PARIS, NANCY, 6 avril 2020 (APMnews) - Le ministre des solidarités et de la santé a lancé un appel au calme dimanche sur Twitter à la suite de propos du directeur général de l'ARS Grand Est sur le respect des engagements du CHU de Nancy devant le Comité interministériel de la performance et de la modernisation de l'offre de soins hospitaliers (Copermo), qui ont déclenché une vive polémique durant le week-end.
Le directeur général de l'agence régionale de santé (ARS) Grand Est, Christophe Lannelongue, avait mis le feu aux poudres vendredi lors d'une conférence de presse lorsqu'il avait répondu à un journaliste qu'il n'y avait "pas de raison de remettre en cause le Copermo pour le CHU de Nancy", rapporte le quotidien régional L'Est républicain.
"Le dossier devrait être examiné début juin", avait indiqué Christophe Lannelongue, "la trajectoire reste la même".
Le Copermo avait rendu un avis favorable sur le schéma directeur immobilier du CHU de Nancy pour un investissement global de 515 millions d'euros (M€) fin janvier (cf dépêche du 29/01/2020 à 13:03), après que celui-ci s'est engagé fin juillet à mettre en oeuvre un plan de retour à l'équilibre prévoyant la suppression de près de 180 lits et 600 postes (cf dépêche du 17/07/2019 à 17:20).
Dans une lettre adressée samedi à Edouard Philippe, le président de la commission médicale d'établissement (CME) du CHU, le Pr Christian Rabaud, et le président du conseil de surveillance de l'établissement et maire de Nancy (UDI), Laurent Hénart, ont tenu à rappeler que le CHU s'était "transformé totalement" pour faire face à l'épidémie et que "ses équipes [avaient] augmenté de manière exponentielle les capacités de lits de réanimation, passant de 70 à 150 lits ouverts".
"Dans ce contexte, la position du DG de l'ARS Grand Est énoncée ce matin dans la presse régionale, évoquant la suppression de 598 postes et de 154 lits, apparaît comme totalement décalée", se sont insurgés les deux signataires de cette lettre. "Evoquer de tels chiffres à l'heure où les équipes vont au bout de leur investissement personnel est à la fois déconcertant et indécent."

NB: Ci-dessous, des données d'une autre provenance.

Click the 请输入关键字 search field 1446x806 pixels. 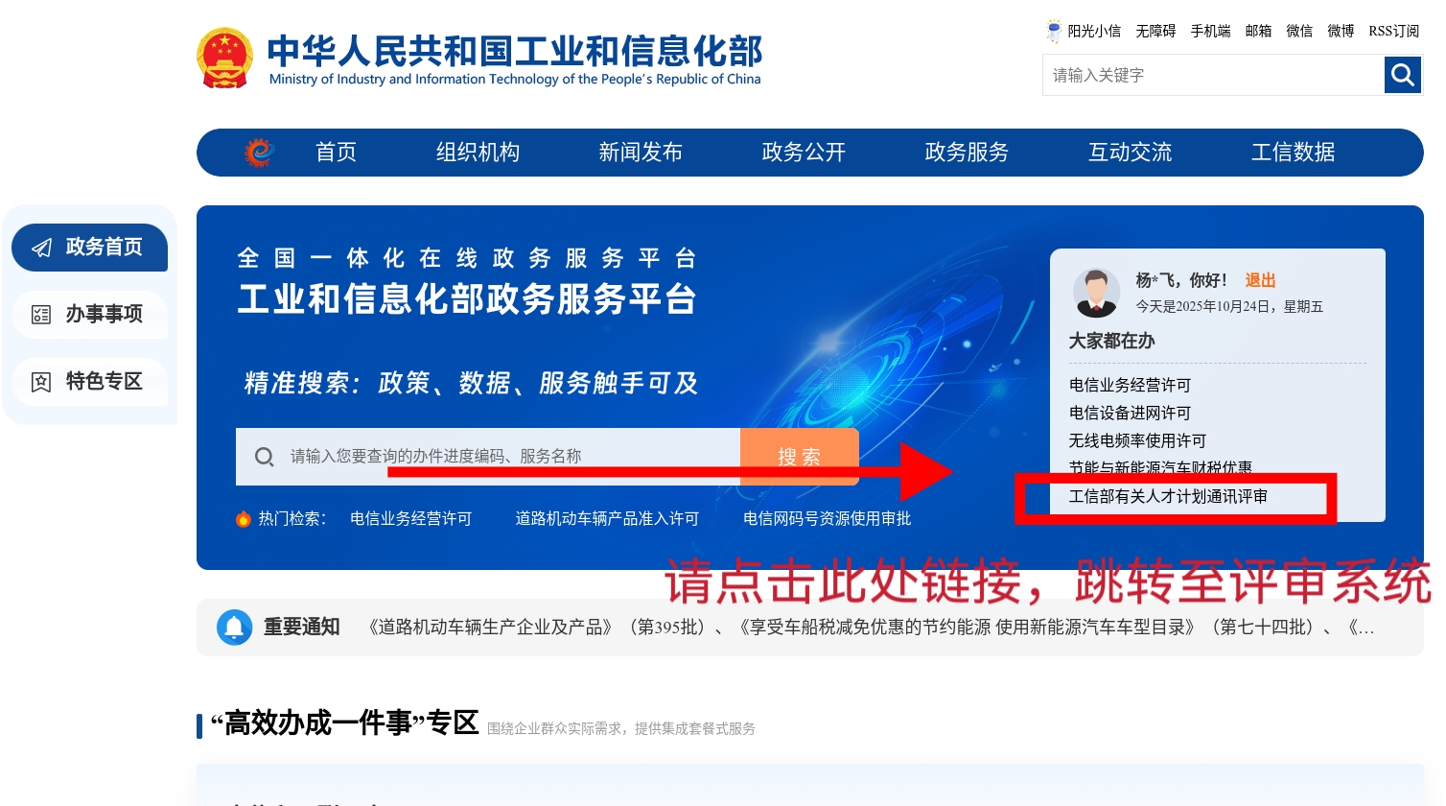coord(1212,75)
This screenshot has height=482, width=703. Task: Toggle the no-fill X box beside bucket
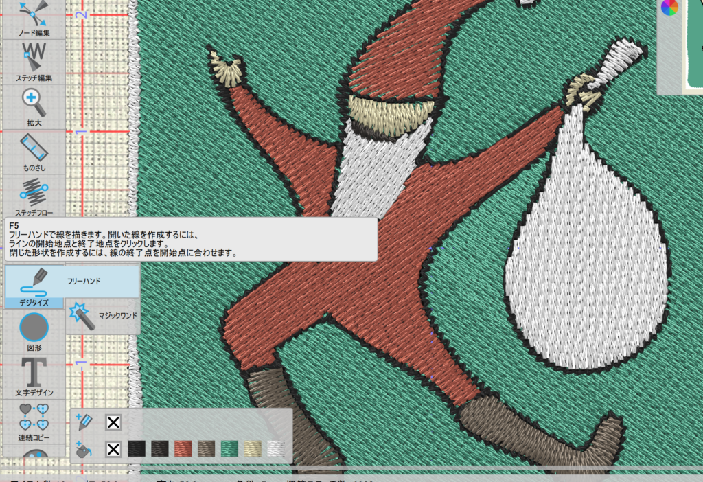tap(113, 450)
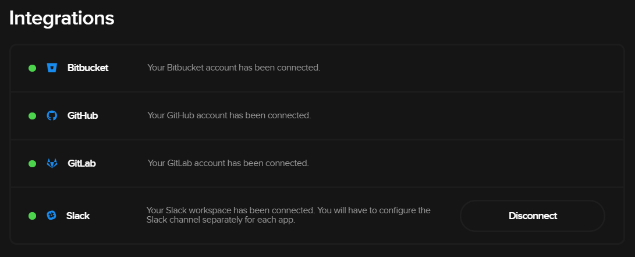Select the Bitbucket integration name
This screenshot has height=257, width=635.
88,68
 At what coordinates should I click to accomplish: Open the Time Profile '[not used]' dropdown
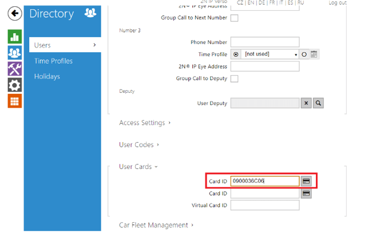pos(270,54)
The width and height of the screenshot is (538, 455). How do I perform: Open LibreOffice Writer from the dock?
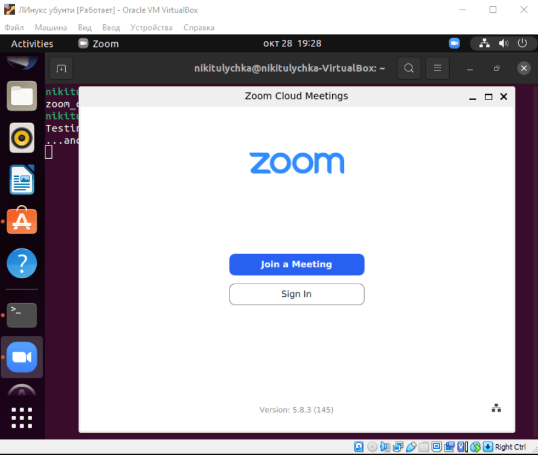coord(22,180)
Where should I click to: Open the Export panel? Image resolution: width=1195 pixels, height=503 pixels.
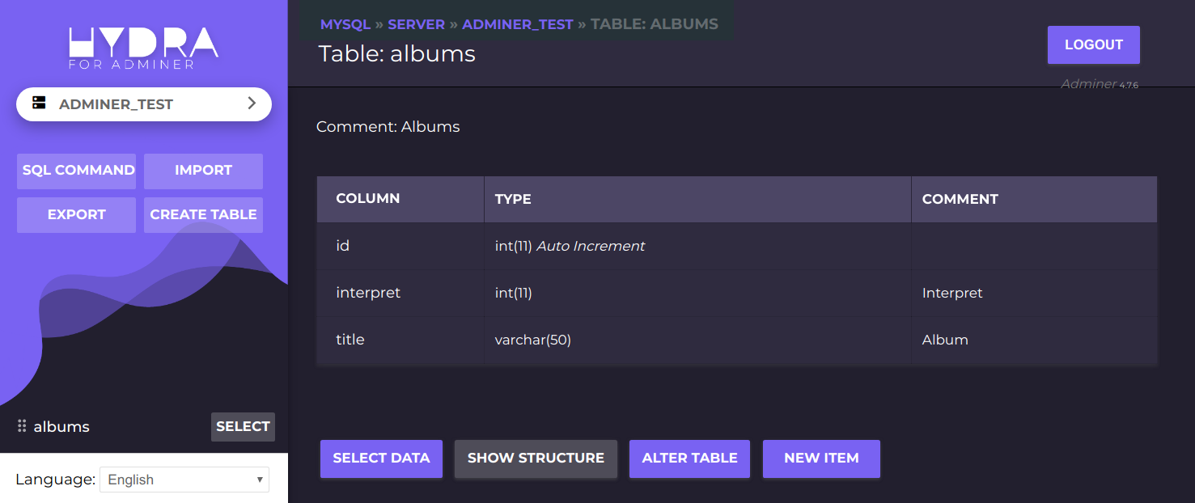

Une remise en question sans ambages du Copermo

"Cette crise sanitaire que nous affrontons nous imposera collectivement une révision complète de la politique de santé conduite dans ce pays", ont-ils ajouté. "Le Copermo tel que nous l'avons connu, avec ses normes, abaques et doctrine, n'est de toute évidence plus adapté."
Lors d'une conférence de presse en début de semaine dernière, le directeur général du CHU de Nancy, Bernard Dupont avait déjà évoqué le Copermo: "On était incités très fermement à fermer des lits depuis quelques mois, et les mêmes personnes nous somment de rouvrir des lits, donc ça, ça laissera des traces."
"Il faudra quand même un jour en tirer les conséquences sur le fonctionnement normal des hôpitaux", avait-il pointé (cf dépêche du 30/03/2020 à 19:47).
Le ministre des solidarités et de la santé a réagi dimanche sur Twitter à la polémique naissante, en soulignant "[qu']à Nancy comme partout, l'heure est à la mobilisation de tous pour faire face au Covid-19".
"L'heure viendra de tirer les enseignements de cette crise sans précédent [et] de refonder notre hôpital", a assuré le ministre, "tous les plans de réorganisation sont évidemment suspendus à la grande consultation qui suivra."
Ces propos ont été repris dans un communiqué de l'ARS Grand Est diffusé dimanche, qui assurait que "Christophe Lannelongue avait répondu que toutes les forces étaient concentrées à la lutte contre l’épidémie, au soutien des personnels soignants et à la bonne prise en charge des patients et, que de ce fait la transmission du dossier au ministère des solidarités et de la santé serait différée".
L'agence s'est défendue en assurant que cette réponse avait été mal comprise et ne signifiait pas "le maintien du dossier en l’état".